• The task:
From the first line of the listing below, retype each line up to and including the one with "Given: Click the Tether green logo icon"; pictures stay out.

• Data supplied:
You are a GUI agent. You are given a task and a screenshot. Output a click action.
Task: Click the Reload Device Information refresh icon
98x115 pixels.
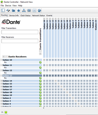8,10
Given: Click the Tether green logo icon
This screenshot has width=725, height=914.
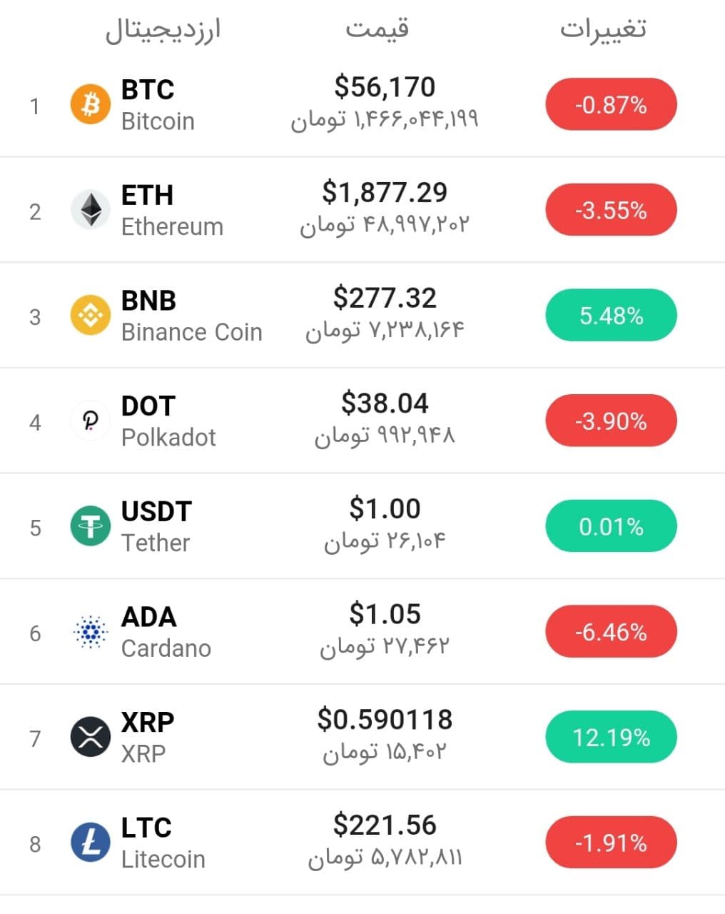Looking at the screenshot, I should click(x=91, y=526).
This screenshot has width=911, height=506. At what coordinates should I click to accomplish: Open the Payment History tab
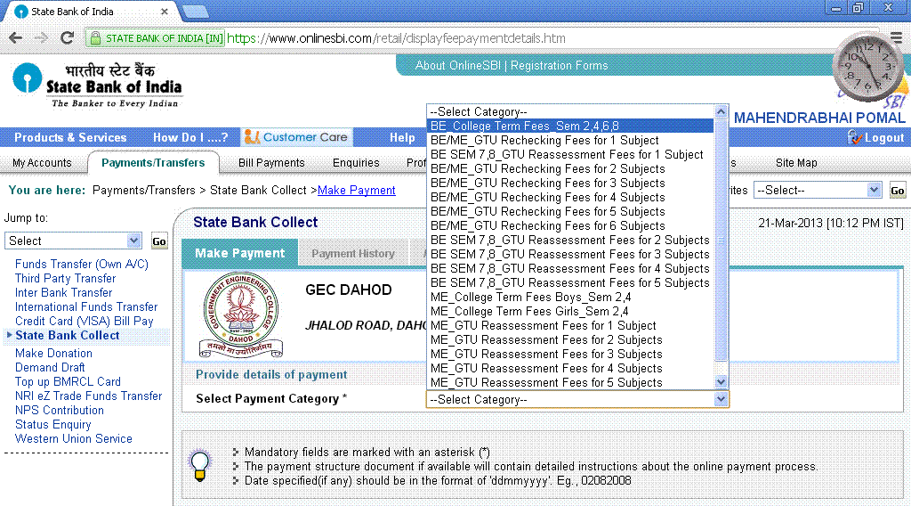(352, 254)
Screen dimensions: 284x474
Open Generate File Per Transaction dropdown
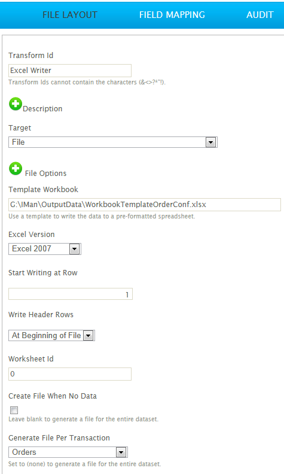(x=121, y=452)
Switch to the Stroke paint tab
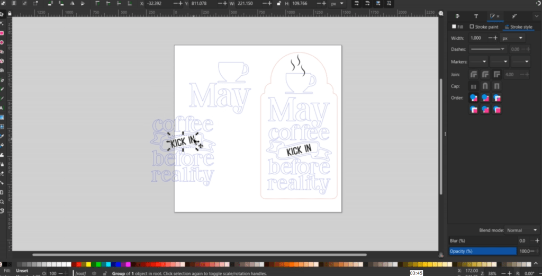542x276 pixels. click(484, 26)
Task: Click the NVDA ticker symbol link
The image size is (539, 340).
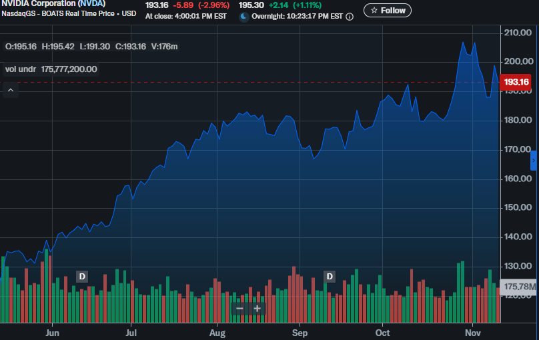Action: (91, 4)
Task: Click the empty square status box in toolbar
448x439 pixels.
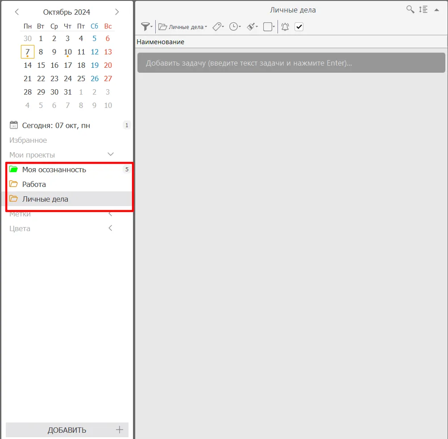Action: click(268, 27)
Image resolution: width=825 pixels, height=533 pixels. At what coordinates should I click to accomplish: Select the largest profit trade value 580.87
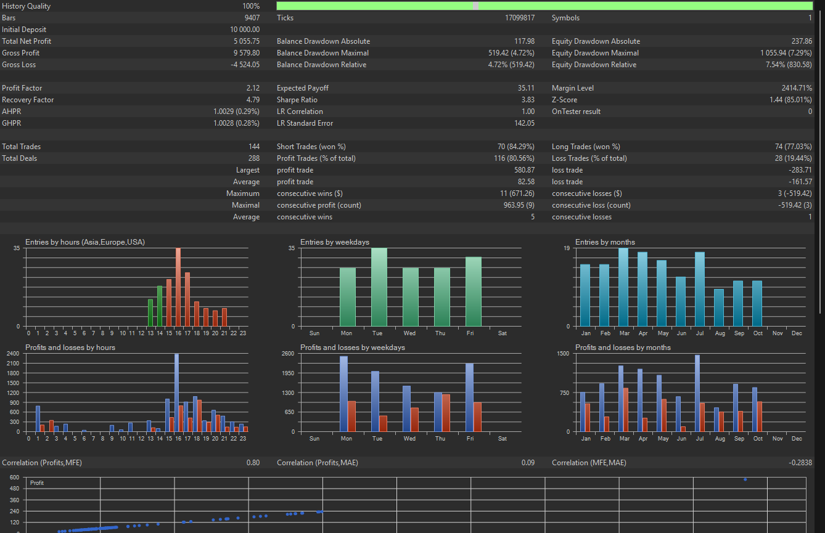tap(524, 170)
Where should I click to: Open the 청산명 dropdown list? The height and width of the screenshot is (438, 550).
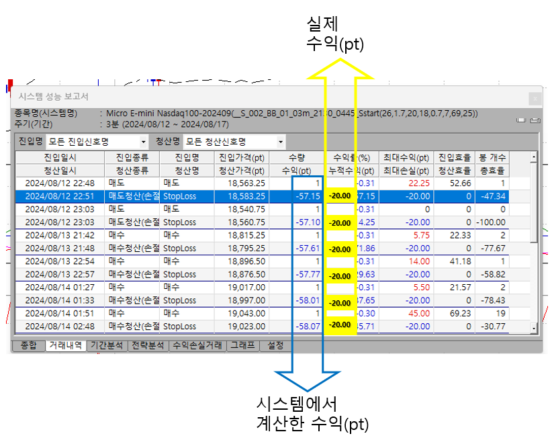click(280, 142)
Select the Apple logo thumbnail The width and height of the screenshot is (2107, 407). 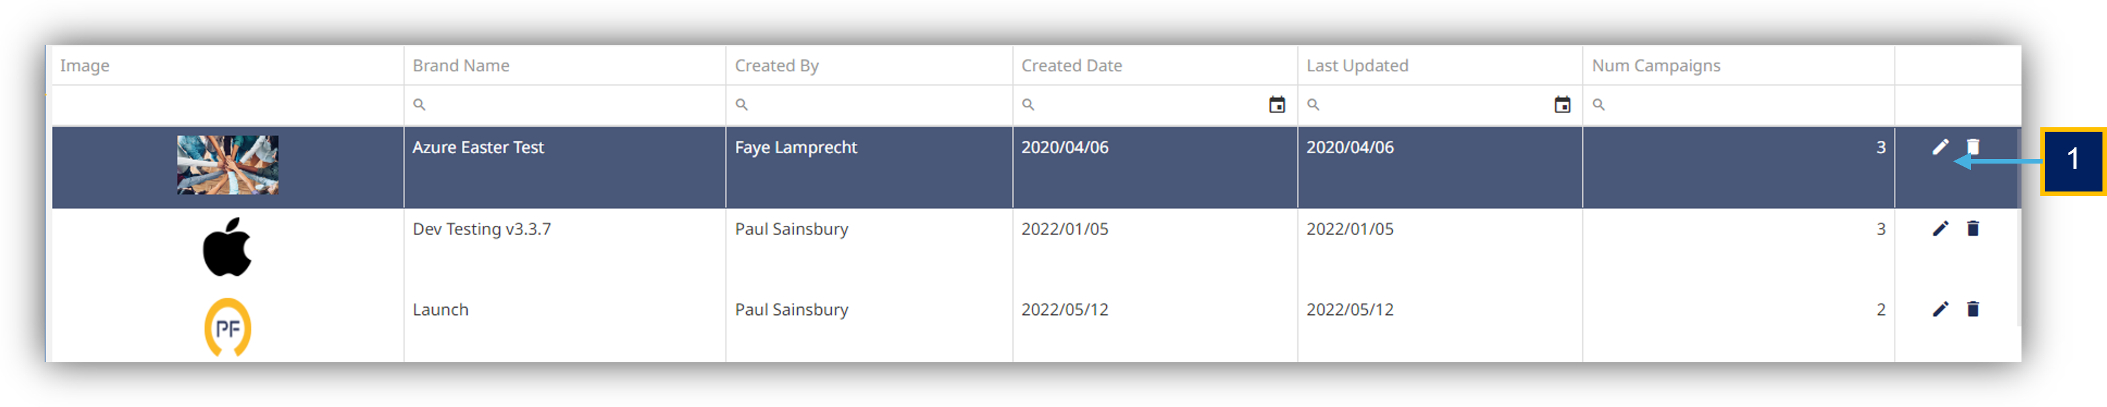click(227, 246)
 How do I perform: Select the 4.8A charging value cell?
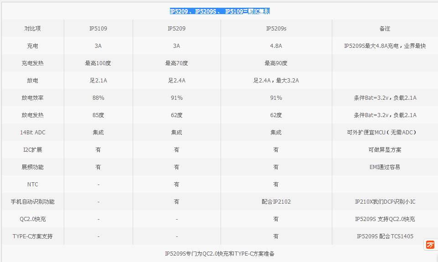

• Task result:
You are a GUI agent. You are given a task and a screenshot. Output a click action.
Task: Click the Reload Device Information refresh icon
98x115 pixels.
8,10
Given: Click the Tether green logo icon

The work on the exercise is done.